§ **Problem requirements**: Output, exactly and with no pictures, the line that contains "Instruction: Expand the left side panel arrow" and every line that comes after it in the data below, the last one included.

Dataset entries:
= Beginning of Section =

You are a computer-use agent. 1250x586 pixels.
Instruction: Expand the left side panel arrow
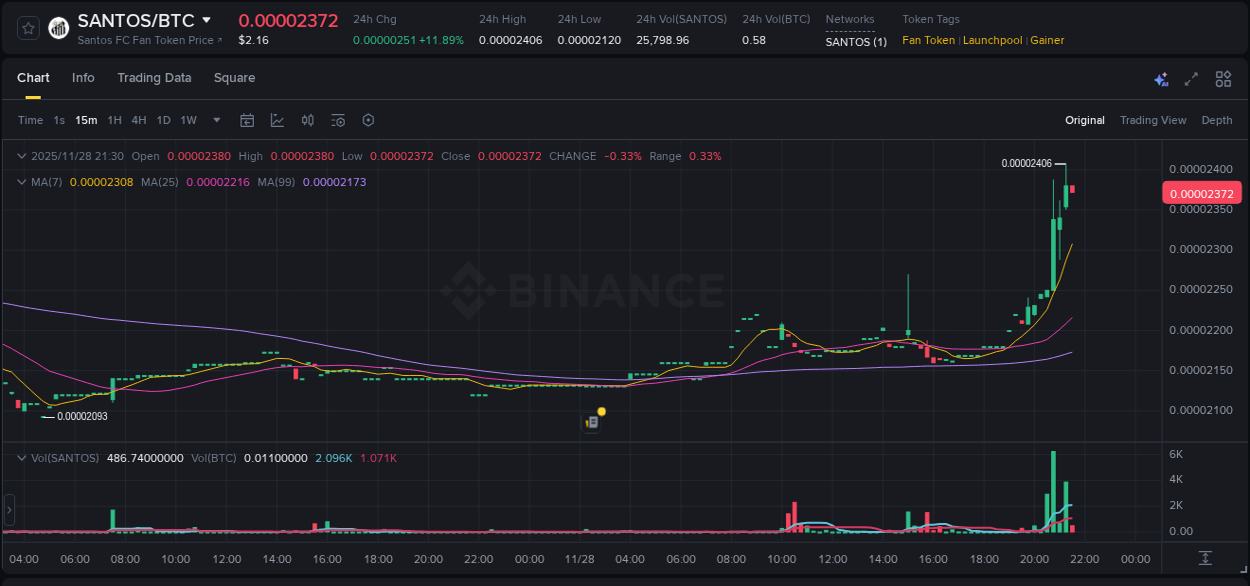point(8,509)
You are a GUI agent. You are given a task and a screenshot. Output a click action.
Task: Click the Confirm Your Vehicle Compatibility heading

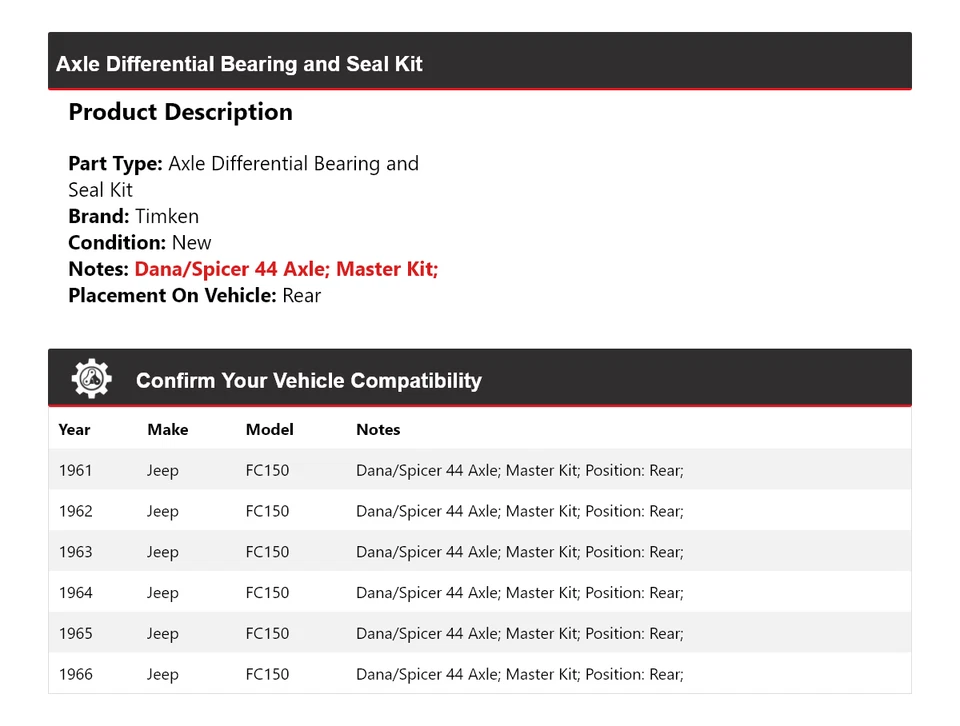coord(308,381)
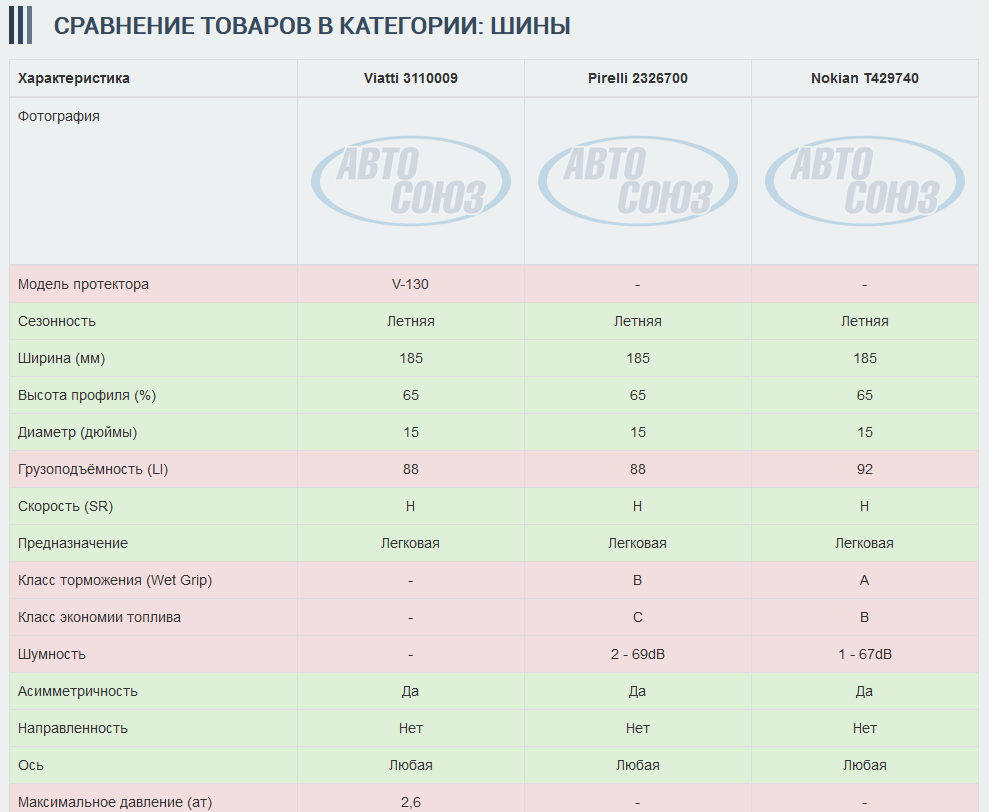Click the Viatti maximum pressure value 2,6
Image resolution: width=989 pixels, height=812 pixels.
coord(410,802)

= End of Section =

§ **Response to the task**:
Instruction: Expand the left side panel arrow
point(8,509)
You are a GUI agent. You are given a task and a screenshot. Output a click action.
Task: Click the Confirm Your Vehicle Compatibility heading

coord(308,381)
Click the Viatti maximum pressure value 2,6
Image resolution: width=989 pixels, height=812 pixels.
coord(410,802)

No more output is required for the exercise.